• [Job] Put the lines from the one containing "The height and width of the screenshot is (654, 900)." through the end of the lines into a JSON list of strings, one string per line, with blank lines omitted. Leave the pictures out.

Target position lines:
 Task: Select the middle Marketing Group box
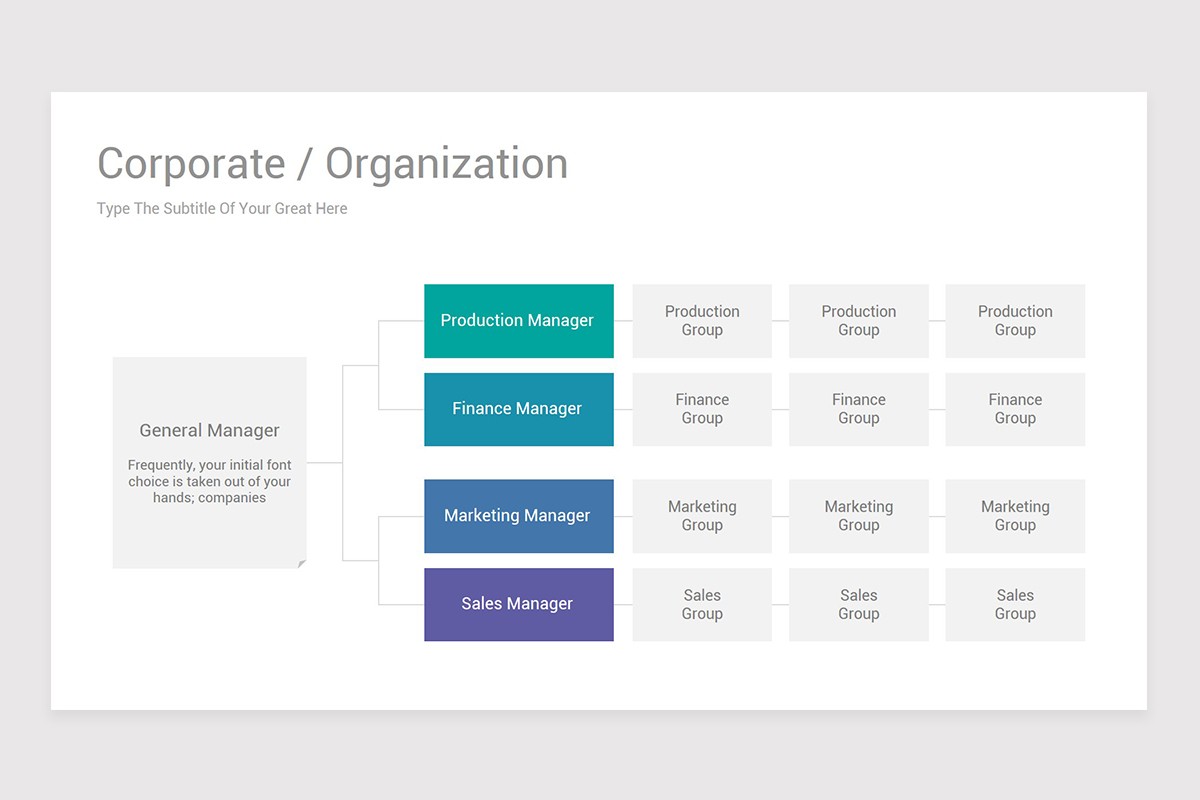[858, 515]
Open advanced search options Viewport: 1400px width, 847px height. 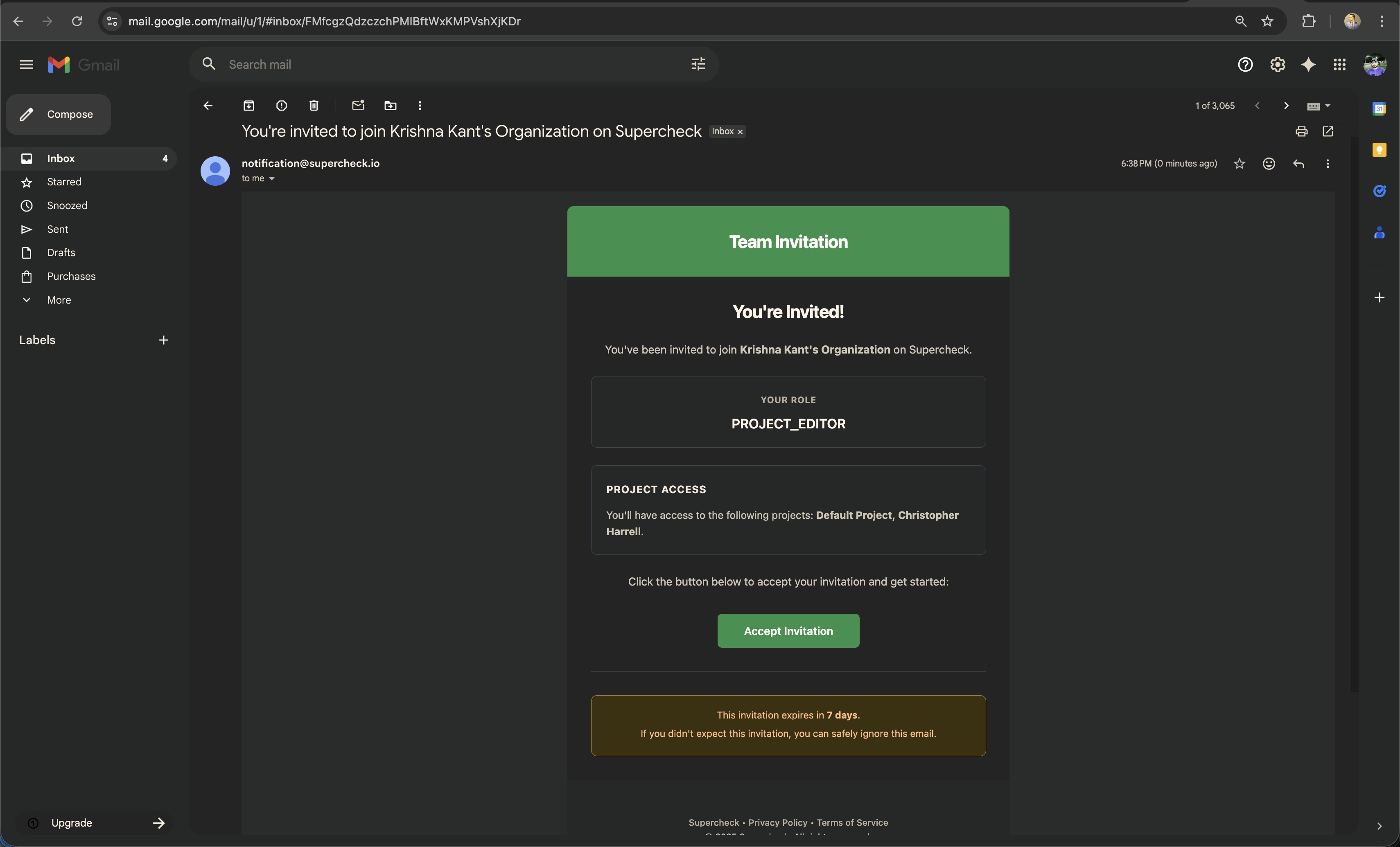point(698,63)
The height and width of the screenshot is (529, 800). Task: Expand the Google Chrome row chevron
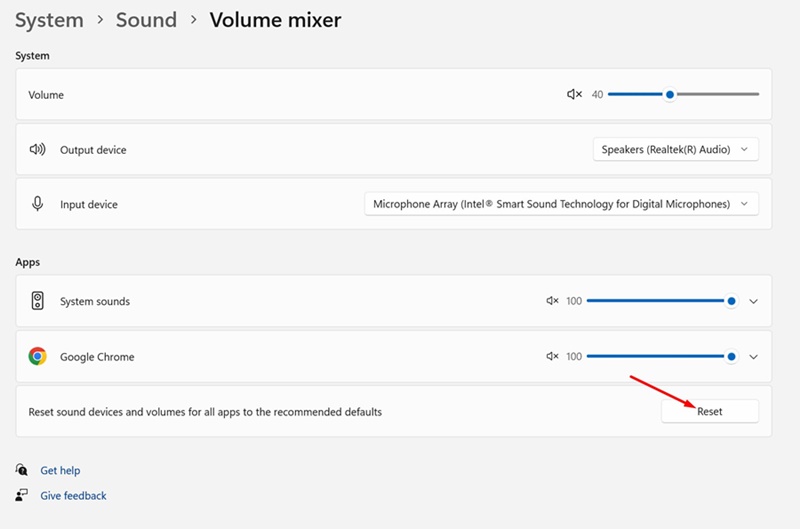[754, 356]
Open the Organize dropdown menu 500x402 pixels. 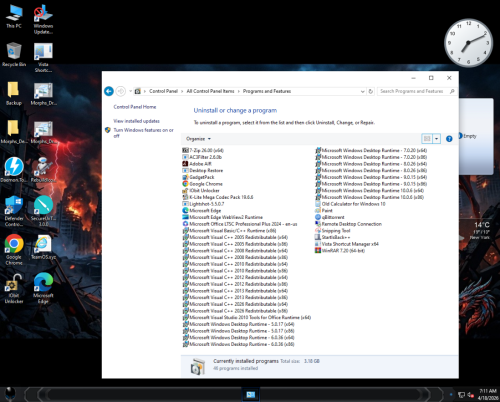198,139
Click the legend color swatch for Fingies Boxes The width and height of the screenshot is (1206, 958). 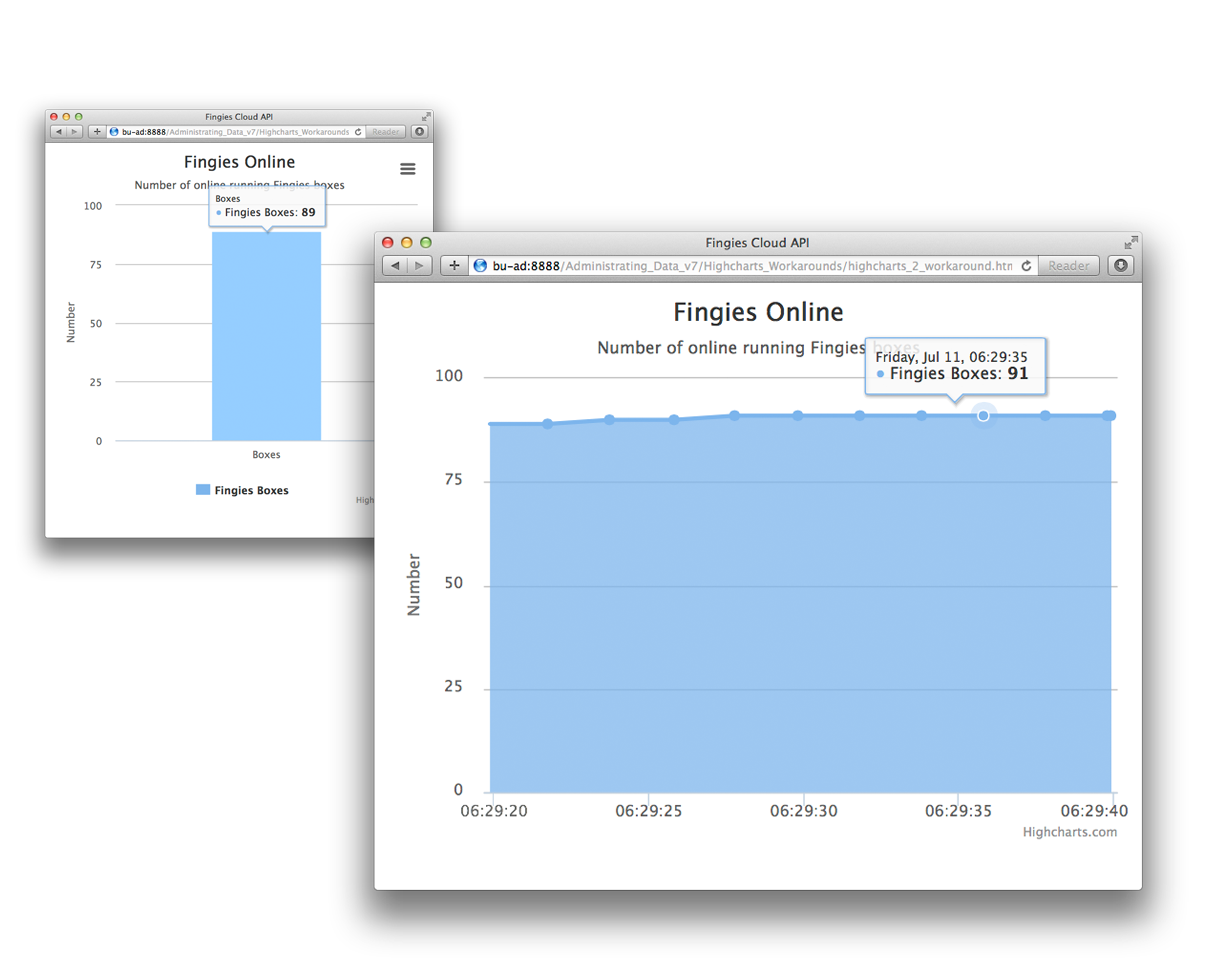203,490
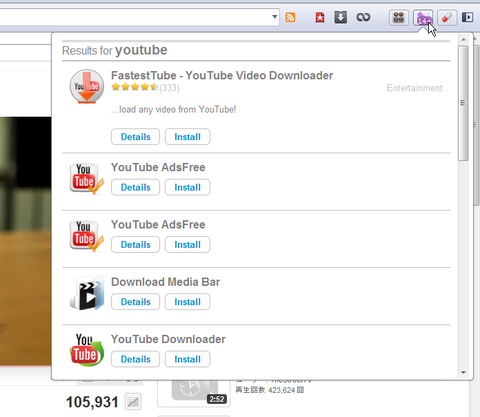The height and width of the screenshot is (417, 480).
Task: Install the first YouTube AdsFree extension
Action: tap(187, 187)
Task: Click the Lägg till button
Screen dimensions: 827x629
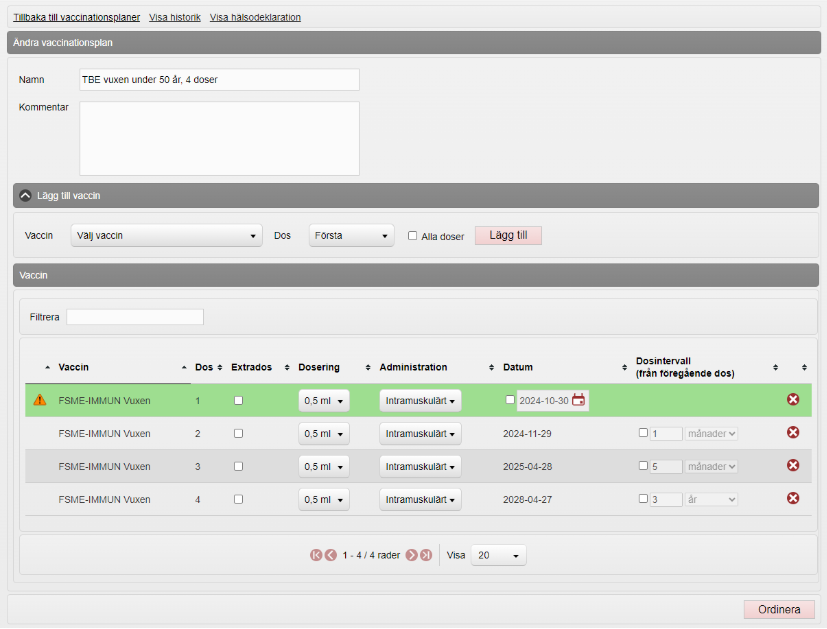Action: pos(508,235)
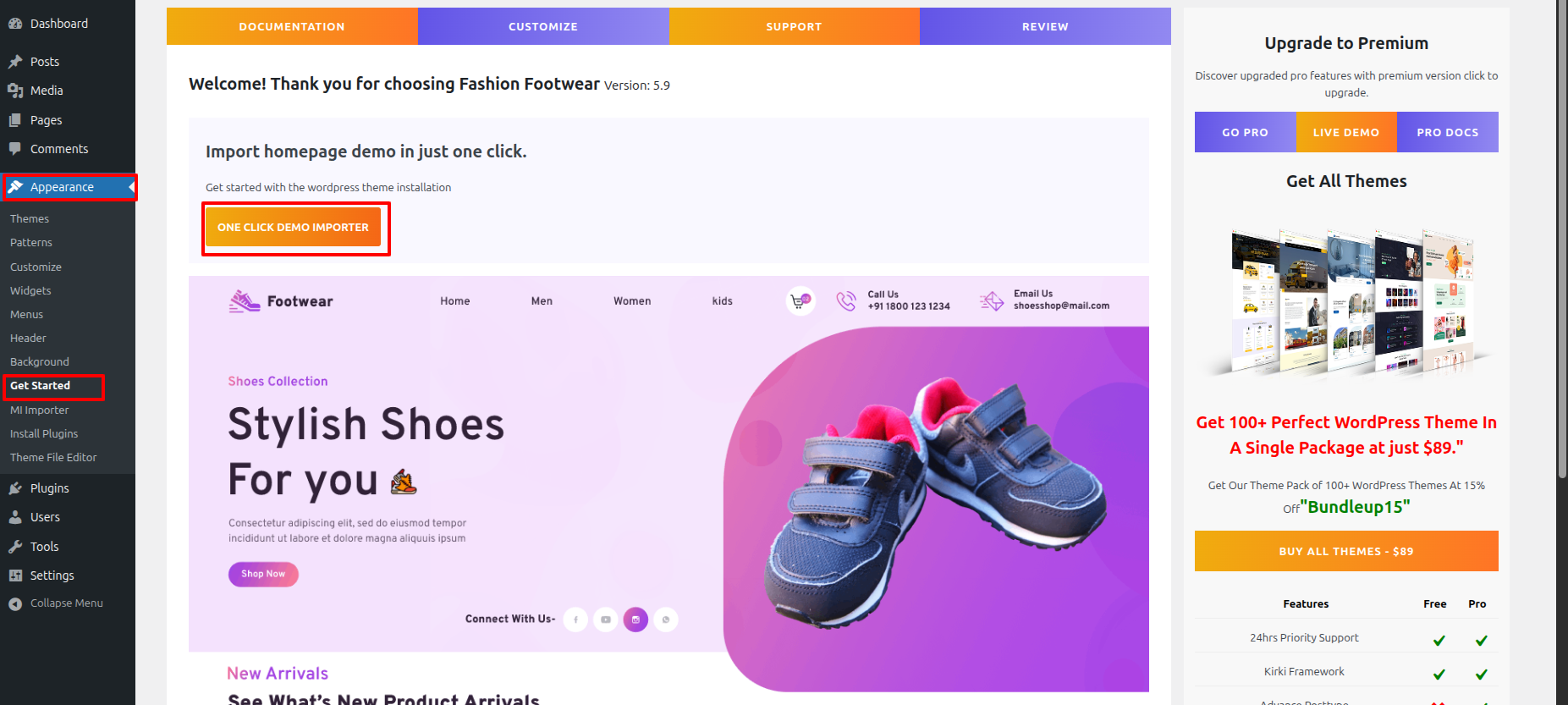Switch to the Support tab
This screenshot has height=705, width=1568.
tap(794, 26)
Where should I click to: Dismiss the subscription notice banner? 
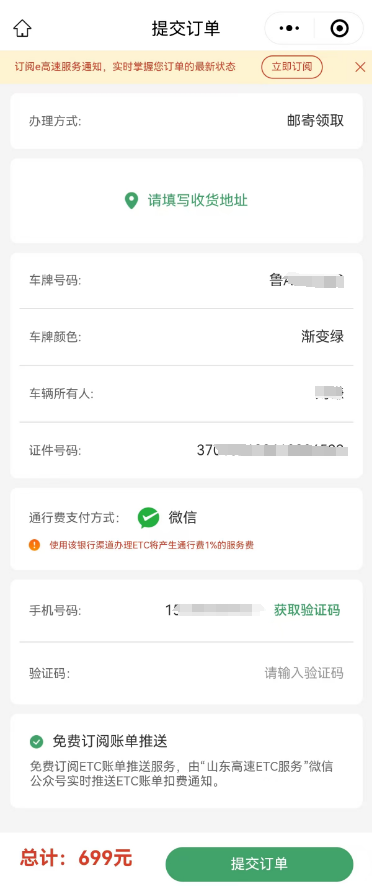360,67
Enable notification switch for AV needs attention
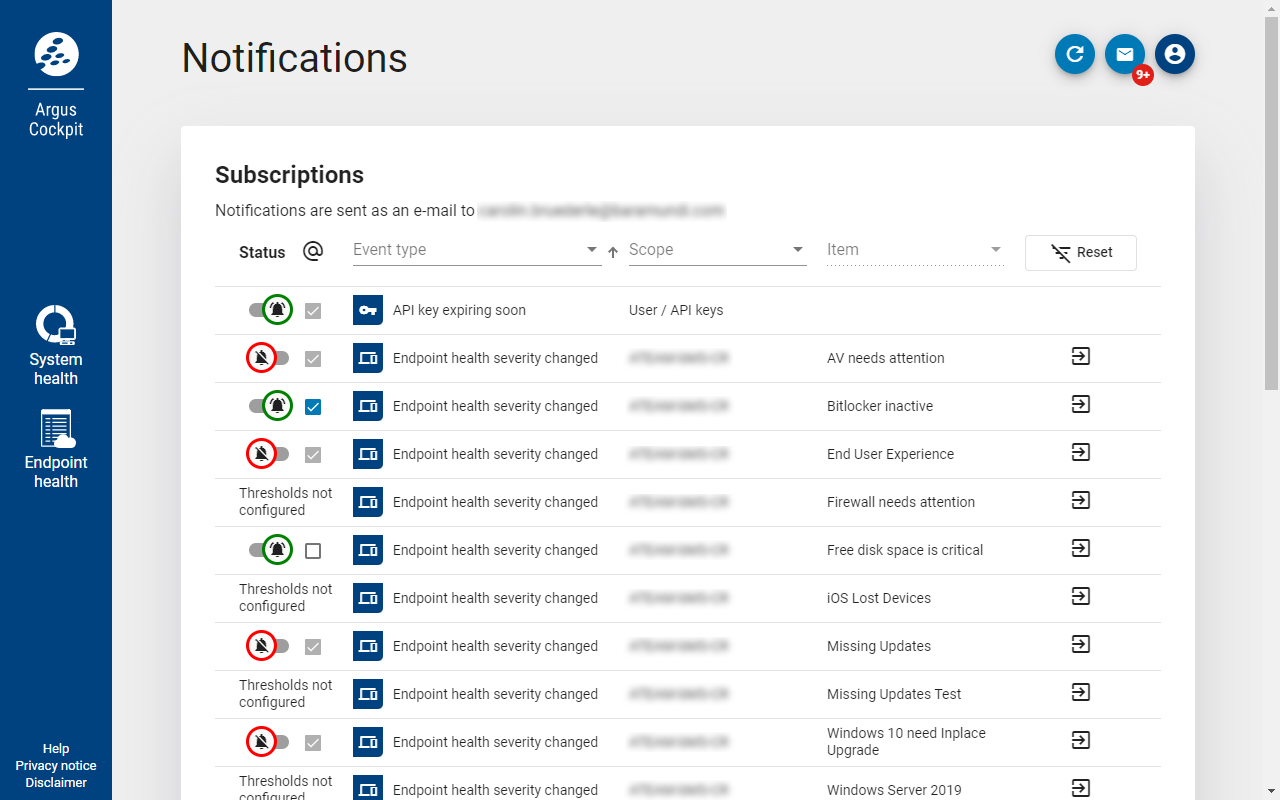1280x800 pixels. pos(269,358)
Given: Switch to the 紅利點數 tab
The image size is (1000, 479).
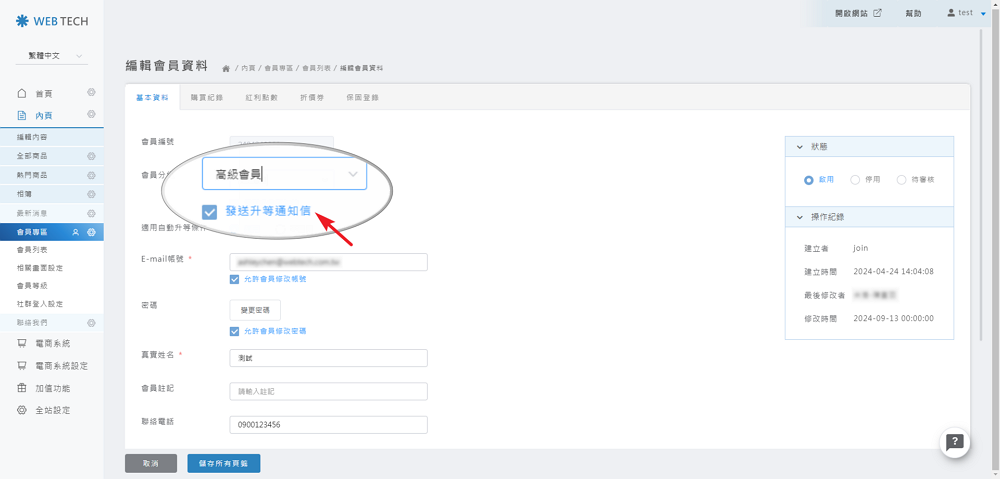Looking at the screenshot, I should pyautogui.click(x=261, y=98).
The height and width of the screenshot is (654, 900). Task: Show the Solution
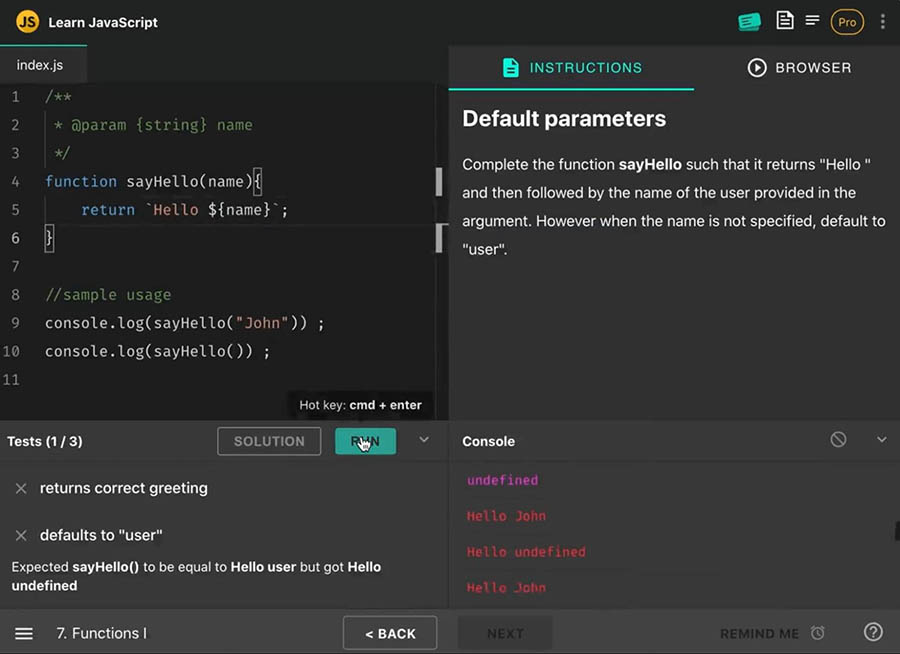(269, 441)
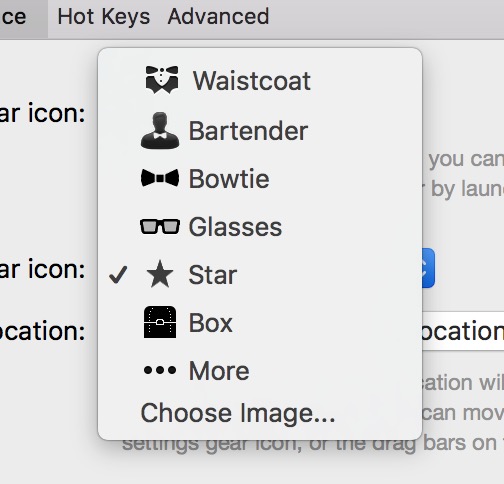This screenshot has height=484, width=504.
Task: Choose the Box chest icon
Action: 160,322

• [Reply to the exercise]
[
  "The height and width of the screenshot is (654, 900). Task: Show the Solution",
  "(269, 441)",
  "This screenshot has height=484, width=504.",
  "Task: Choose the Box chest icon",
  "Action: 160,322"
]